ランサムウェアの脅威像と「二重恐喝」の前提
ランサムウェアは端末やサーバー、クラウド環境に侵入してファイルを暗号化し、復号と引き換えに身代金を要求するマルウェアである。近年は暗号化に加え、窃取データの公開をちらつかせる二重恐喝が主流で、金銭被害だけでなく信用失墜や法的責任、事業停止に直結する。支払っても復号されない、追加恐喝や再侵入を招くなどのリスクがあり、「支払い=復旧」とは見なせない。

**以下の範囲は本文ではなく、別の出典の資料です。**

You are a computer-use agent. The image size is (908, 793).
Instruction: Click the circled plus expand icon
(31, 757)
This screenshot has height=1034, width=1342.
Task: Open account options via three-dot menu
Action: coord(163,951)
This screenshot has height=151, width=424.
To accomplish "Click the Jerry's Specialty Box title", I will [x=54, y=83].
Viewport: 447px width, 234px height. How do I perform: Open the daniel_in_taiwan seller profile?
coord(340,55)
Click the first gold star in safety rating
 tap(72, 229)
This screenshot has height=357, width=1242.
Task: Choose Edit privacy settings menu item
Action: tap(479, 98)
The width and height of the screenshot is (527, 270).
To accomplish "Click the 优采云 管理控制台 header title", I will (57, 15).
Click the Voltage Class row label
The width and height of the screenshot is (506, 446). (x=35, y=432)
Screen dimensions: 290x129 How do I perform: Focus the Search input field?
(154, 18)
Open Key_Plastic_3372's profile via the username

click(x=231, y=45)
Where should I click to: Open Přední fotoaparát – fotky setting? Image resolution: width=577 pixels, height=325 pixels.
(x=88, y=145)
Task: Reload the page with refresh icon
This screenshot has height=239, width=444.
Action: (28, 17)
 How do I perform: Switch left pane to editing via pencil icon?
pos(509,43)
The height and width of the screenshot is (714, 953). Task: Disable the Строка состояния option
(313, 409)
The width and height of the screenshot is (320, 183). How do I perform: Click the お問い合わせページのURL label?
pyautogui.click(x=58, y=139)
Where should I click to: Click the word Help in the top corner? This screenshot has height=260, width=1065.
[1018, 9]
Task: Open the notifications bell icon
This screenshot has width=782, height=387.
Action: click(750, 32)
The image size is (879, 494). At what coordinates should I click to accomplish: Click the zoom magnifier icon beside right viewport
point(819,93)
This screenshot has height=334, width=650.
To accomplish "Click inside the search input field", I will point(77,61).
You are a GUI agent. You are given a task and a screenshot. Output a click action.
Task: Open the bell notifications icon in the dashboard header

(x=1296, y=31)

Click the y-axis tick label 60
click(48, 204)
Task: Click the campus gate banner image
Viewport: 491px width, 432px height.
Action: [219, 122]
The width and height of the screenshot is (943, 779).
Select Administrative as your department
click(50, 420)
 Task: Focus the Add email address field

情シスが押さえるべき基本は「侵入させない」「横展開させない」「暗号化されても復旧できる」の三本柱である。暗号化は最終局面であり、その前の権限奪取やバックアップ破壊を止められるかが被害規模を左右する。したがって、検知・封じ込めと復旧設計を平時からセットで整える必要がある。
侵入経路の典型と点検優先順位
入口はパターン化しており、まずVPN/RDPなどリモートアクセスの露出と設定不備、弱い認証、未適用パッチを疑うべきである。次に、フィッシング経由のマクロ文書や悪性添付、URL誘導が初期侵入の起点になりやすい。さらにサプライチェーンやRMMなど管理ツールの悪用では、単一組織の防御だけでは限界がある。
点検の順序は、外部公開資産の棚卸しと脆弱性対応、管理系アカウントの保護、メール防御の強化が現実的である。特に認証情報の窃取と特権奪取が成立すると横展開が加速し、ファイルサーバーやAD、クラウド管理面まで被害が拡大する。取引先・委託先の接続経路は権限分離と監査を前提に設計し、例外運用を残さないことが重要だ。
暗号化までの攻撃フェーズと検知ポイント
攻撃者は侵入直後に暗号化せず、まずADや共有フォルダ、資産情報を調査し、権限昇格と横展開を進める。並行してログ無効化やEDR停止、バックアップ削除、スナップショット破壊など復旧妨害を行い、最後に一斉暗号化を実行する。二重恐喝では暗号化前に機密情報を外部送出する工程が入る。
監視では、不自然な権限昇格、管理者グループ変更、横展開ツールの実行、バックアップ関連操作、監査ログ停止を「前兆」として捉えるべきである。EDRやSIEMでログを集約し、アラート時に端末隔離・アカウント停止・セグメント分断を即時に行える手順を整備する。手順は机上ではなく、定期的な訓練で実行可能性を担保する必要がある。
情シス主導で進める実践対策と初動手順
復旧の要はバックアップであり、3-2-1を基本にイミュータブルや別アカウント/別テナント化など「改ざんされない」設計を検討する。バックアップは取得だけでなく、定期的なリストア検証を実施し、復旧時間と復旧範囲を業務要件として定義する。加えてVPN、メール、管理コンソールなど被害最大化ポイントにはMFAを必須化し、特権IDの常用を避ける。
パッチ運用は資産可視化とセットで行い、外部公開資産から優先して更新する。メール対策は教育だけに依存せず、サンドボックス、URLフィルタ、認証(SPF/DKIM/DMARC)など技術的な多層化で失敗を前提に設計する。感染が疑われたら、ネットワーク隔離、疑わしいアカウント停止とトークン失効、ログ・メモリ・ディスクの保全、バックアップ環境の保護を同時並行で進め、CSIRT・外部支援・法務・広報を含む体制を速やかに起動する。